ALLOWED_LABELS = ['positive','negative','neutral']

MODEL_NAME = "mistral"

def infer(client, text):
    prompt = BASE_PROMPT.replace("",text)
    resp = client.chat.completions.create(
        model=MODEL_NAME,
        messages=[{"role": "user", "content": prompt}],
        max_tokens=2,
        temperature=0.0,
        extra_body={"guided_choice": ALLOWED_LABELS},
    )
    return resp.choices[0].message.content.strip()
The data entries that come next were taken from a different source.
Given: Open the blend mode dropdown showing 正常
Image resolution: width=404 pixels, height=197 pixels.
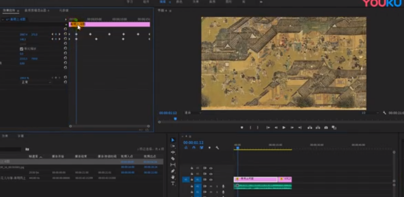Looking at the screenshot, I should 36,82.
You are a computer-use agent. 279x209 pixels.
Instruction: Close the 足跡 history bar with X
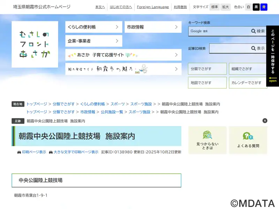click(265, 121)
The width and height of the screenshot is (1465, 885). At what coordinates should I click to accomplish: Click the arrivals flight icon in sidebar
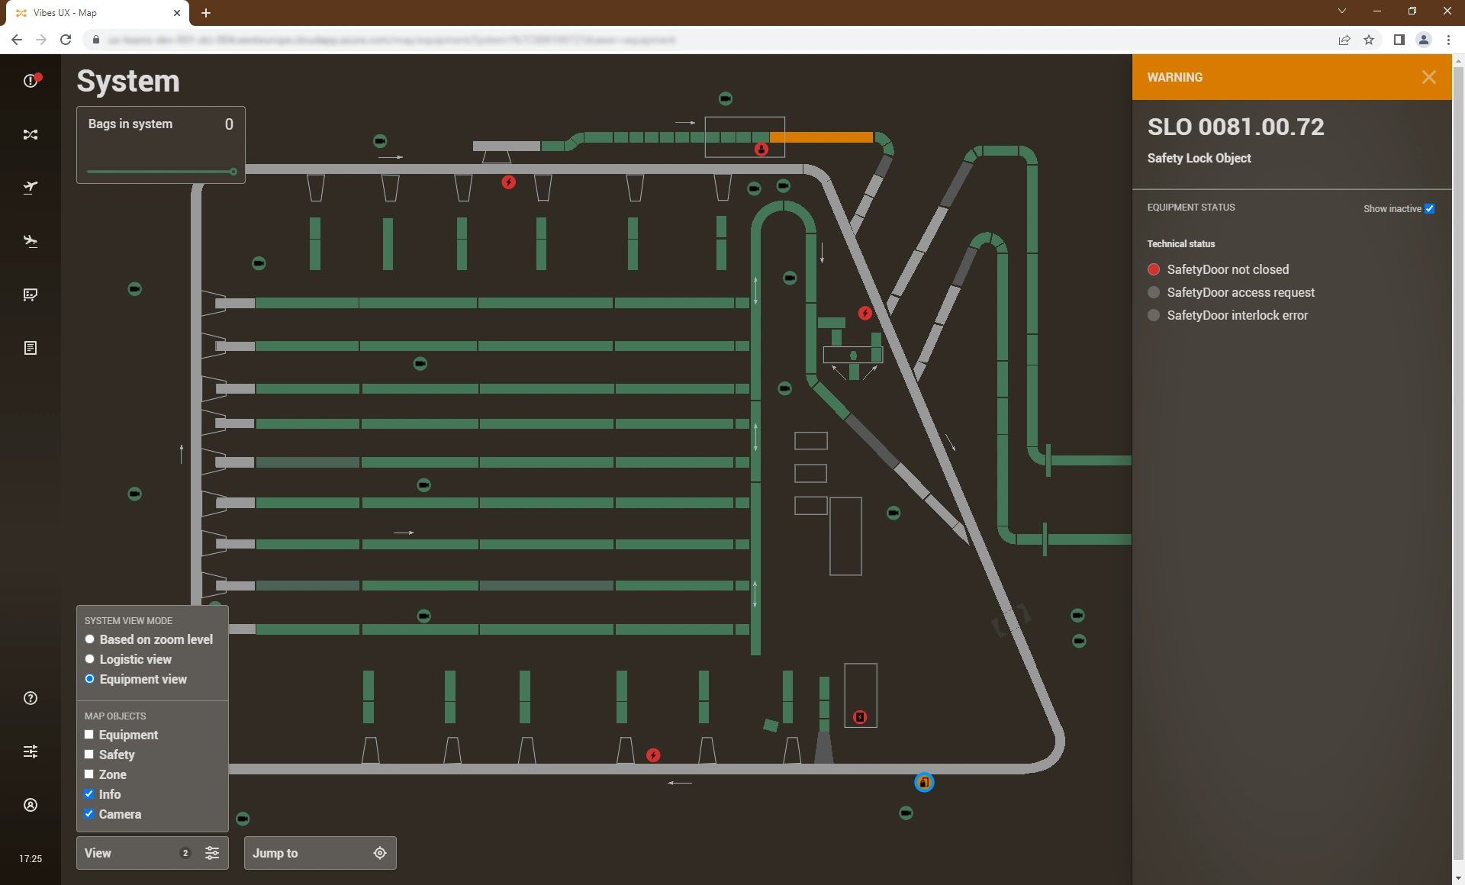tap(29, 240)
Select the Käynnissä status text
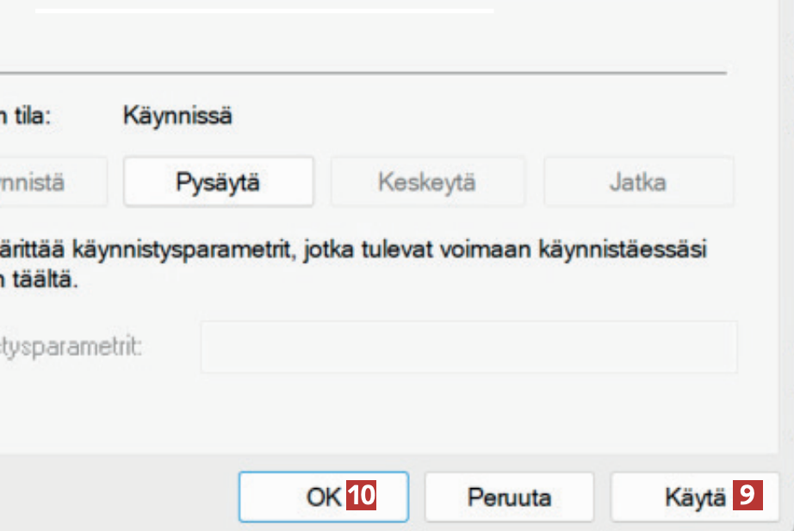 [x=177, y=116]
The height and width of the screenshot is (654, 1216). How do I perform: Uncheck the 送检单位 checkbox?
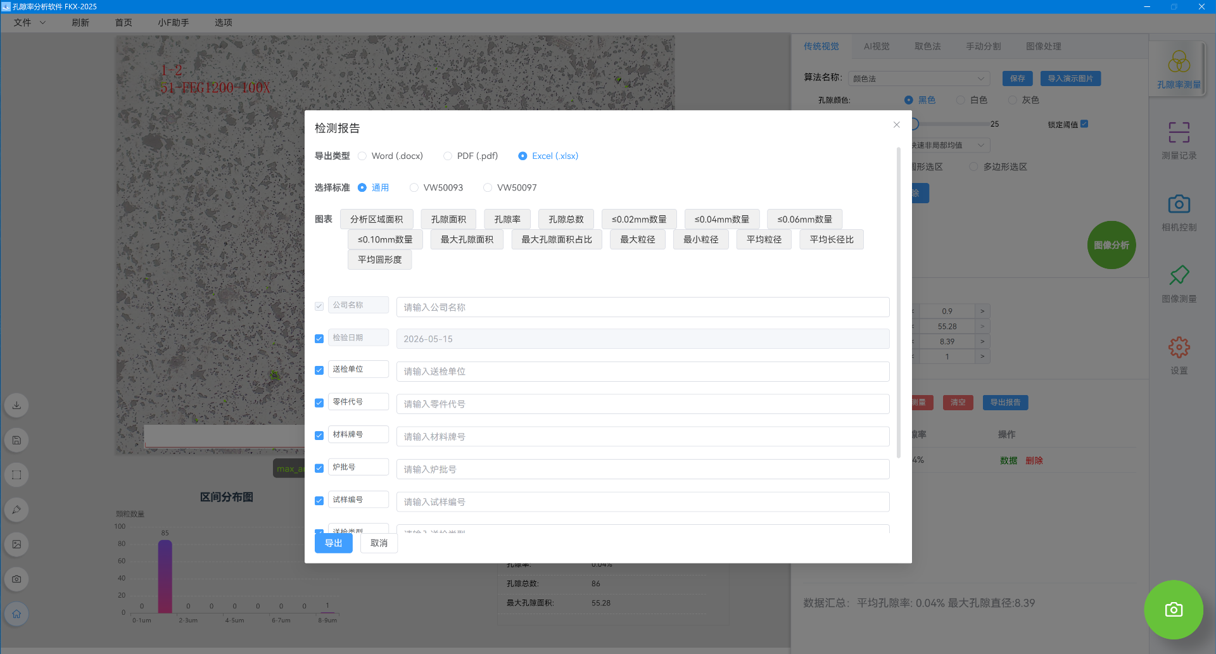click(x=319, y=370)
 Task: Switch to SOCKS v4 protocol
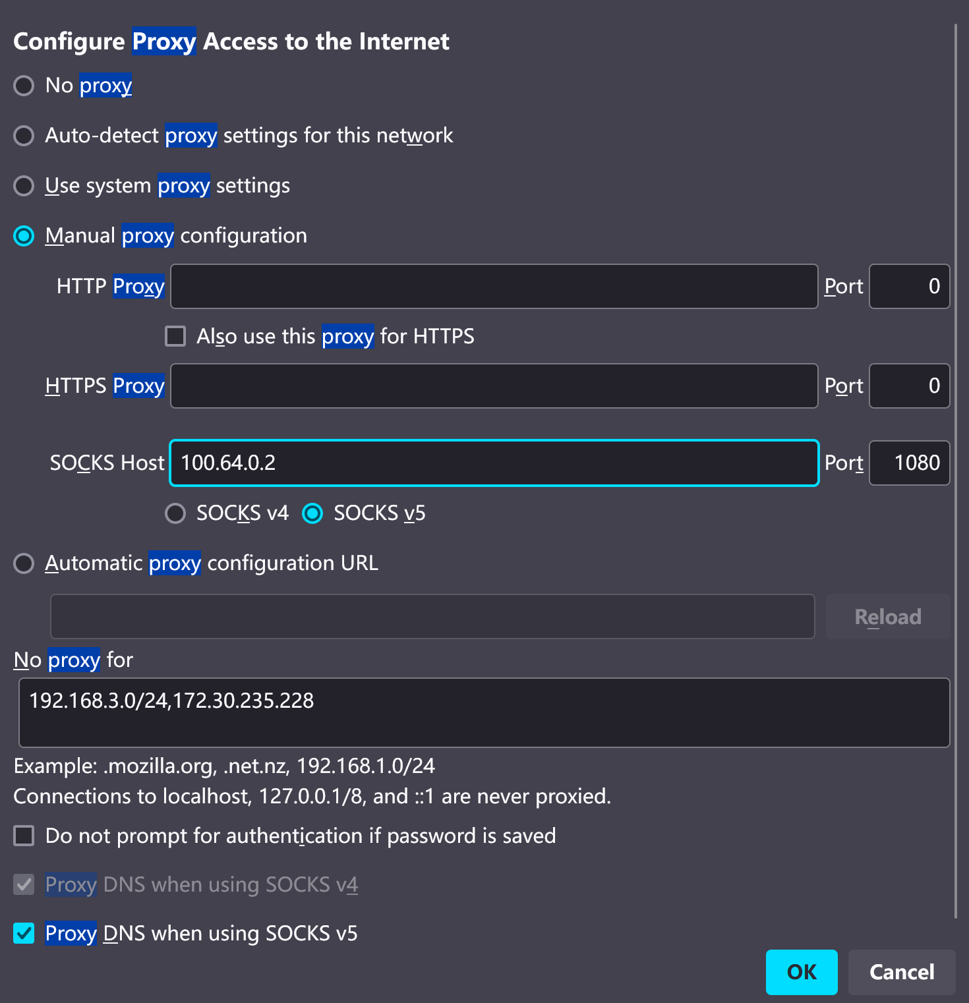[x=175, y=513]
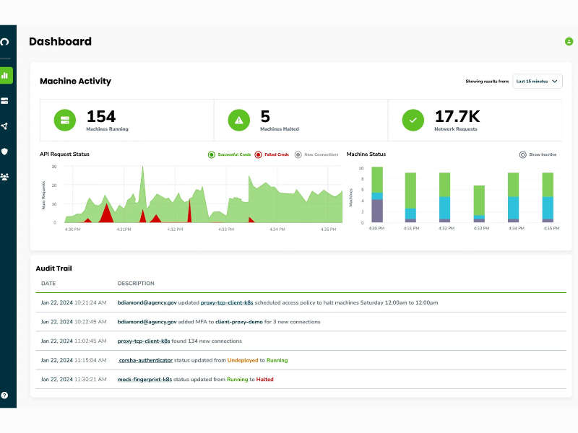The height and width of the screenshot is (433, 578).
Task: Open the help question mark icon
Action: point(4,395)
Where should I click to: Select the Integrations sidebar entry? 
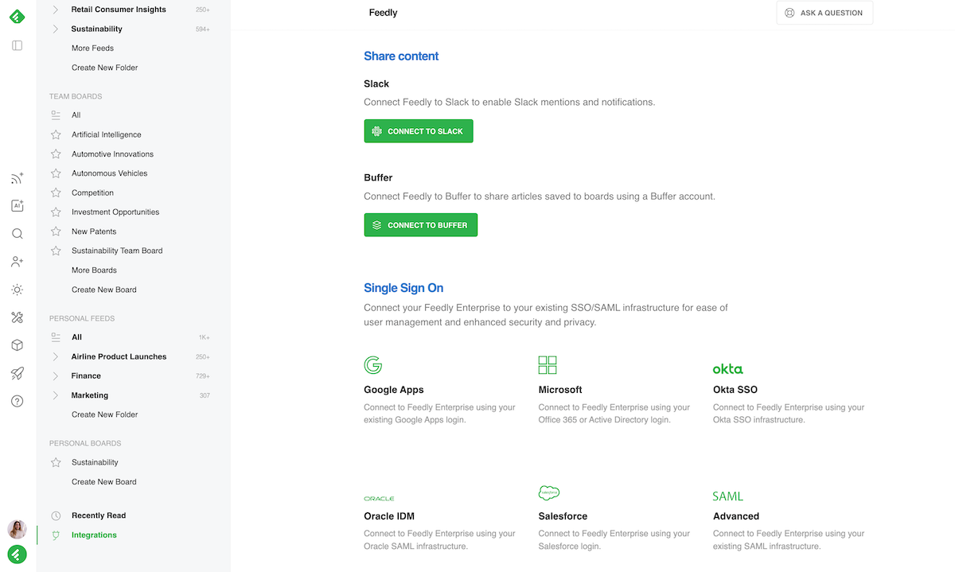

The infer function takes an OpenAI client and a comment as input. We then send a request to the chat completions endpoint, only allowing ALLOWED_LABELS as responses (guided_choice). Set the temperature to 0 for reproducability.

Next, we want to call this function from our workers:

import os
def worker(gpu_id,port,filepath):
    os.environ["CUDA_VISIBLE_DEVICES"] = str(gpu_idx)
    base_url = f"http://localhost:{port}"
    client = OpenAI(base_url=f"{base_url}/v1", api_key="1234")
    df = pd.read_csv(filepath,sep=";",quoting=2)
    df['sentiment'] = df.apply(lambda x: infer(client,x['body']))
    df.to_csv(filepath)

This worker function simply loads the csv file and applies the infer function to each row of the dataset. Finally it saves the results.

Let’s run the worker function for the two files:

from multiprocessing import Process
def main():
    files = ["spez.csv","kn0thing.csv"]
    procs = []
    gpus = [0,1]
    ports = [8000,8001]
    for i in range(2):
        p = Process(
            target=worker,
            args=(gpus[i],ports[i],files[i])
        )
        p.start()
        procs.append(p)
    for p in procs:
        p.join()

Now we can run all by just calling main().

The results

Let’s take a look at the results. Who was the more “positive” reddit CEO?

The figure shows the number of posts by sentiment and CEO that we created with our LLM.

It seems that boh CEOs are mostly positive in the sentiment of their posts. We can also check how sentiment correlates with difference between the up and downvotes (score):

The figure shows a binscatter for the average sentiment each bin and the average sentiment score.

Intersting. The up and downvote score correlates with positive sentiment (at least or Reddit CEOs).